Thursday, March 06, 2014

Why was it again that CCSF should lose its accreditation?


It turns out that City College of San Francisco is actually better than average among California's two-year colleges at graduating its students and getting them into the UC system. So reports demographer Hans Johnson, Co-Director of Research for the Public Policy Institute of California.

By most measures, City College fares well relative to other community colleges in the state. The share of students who complete college by earning a degree or certificate, or by transferring to a four-year college, is higher at CCSF than in the rest of the state. This advantage holds even when we limit our analysis to students who are initially unprepared for college-level work, which suggests that it is not simply the mix of students drawn to City College that drives its outcomes.

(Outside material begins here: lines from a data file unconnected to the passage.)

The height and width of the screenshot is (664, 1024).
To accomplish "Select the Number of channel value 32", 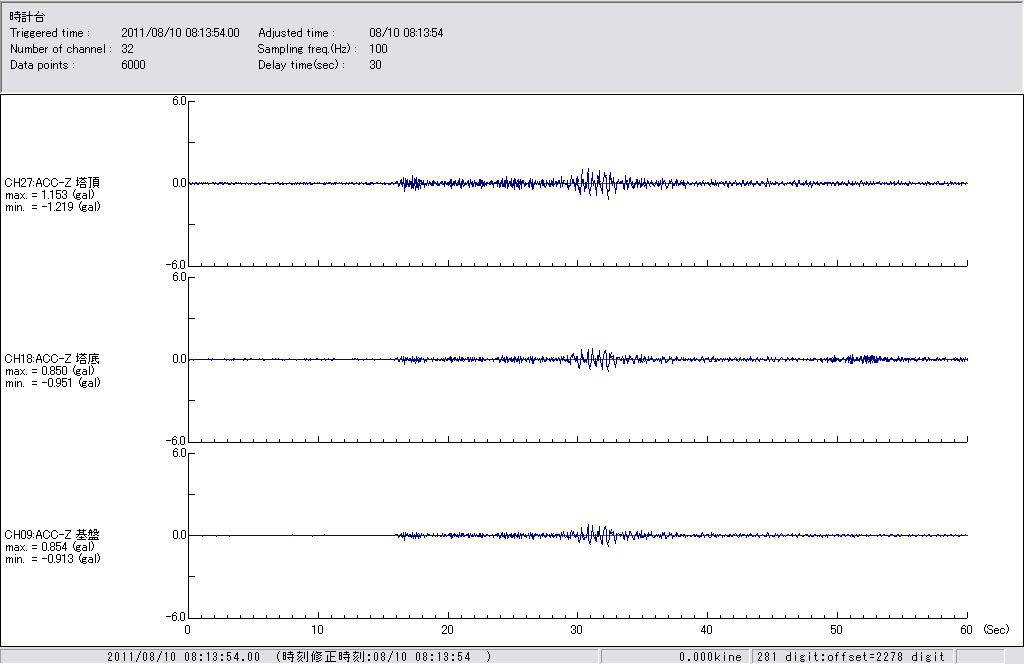I will coord(127,49).
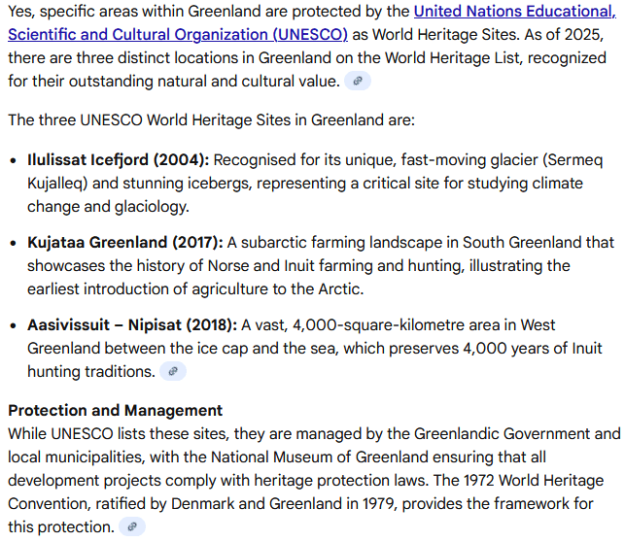Viewport: 625px width, 542px height.
Task: Open the source link icon after 'cultural value.'
Action: click(357, 81)

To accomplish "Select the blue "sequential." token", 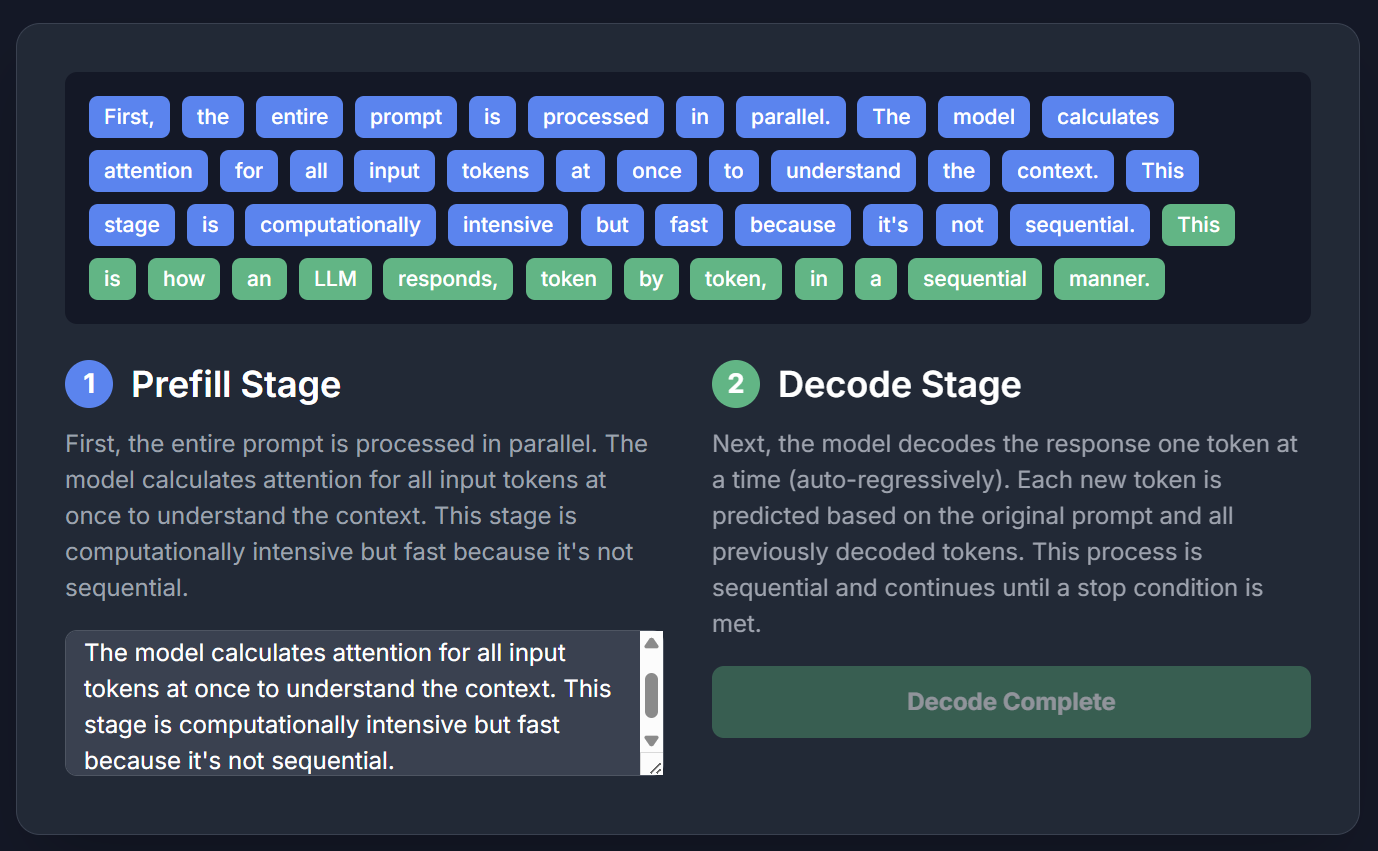I will (1079, 225).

CCSF apparently ranks below average in math remediation -- I assume that means teaching math to students who didn't get properly prepared in high school. But given the number of English learners CCSF attracts, another measure is amazing:

... the share of students who successfully complete remediation in English is higher than the statewide average, as is the share of students who successfully complete ESL courses.

Yet the accrediting commission is still threatening to close this San Francisco institution in July. It's got to be that something about an institution with strong unions and strong faculty governance produces revulsion among education bureaucrats.

1 comment:

Hattie said...

I went to CCSF for a year after flucking out of Cal. So many of us underprepared freshmen did. And so many of us went on to get fine educations anyway, even professorships and medical and dental professions.
At the time I was angry that UCB would not re-admit me after I had made up my grade point deficit, but in retrospect I think this was a good thing. I got a good grounding in what it means to be a worker and later a housewife and mother if you don't have a college education. And it's nice now to have an M.A. and to have done some good teaching in ESL and basic adult education.
But now my clerical and other office skills as well as my nursing skills (learned as a nursing assistant) are coming to the fore and are proving extremely useful!
What I particularly admired about CCSF back then is that they hired professors who had to leave UC because they refused to sign the loyalty oath.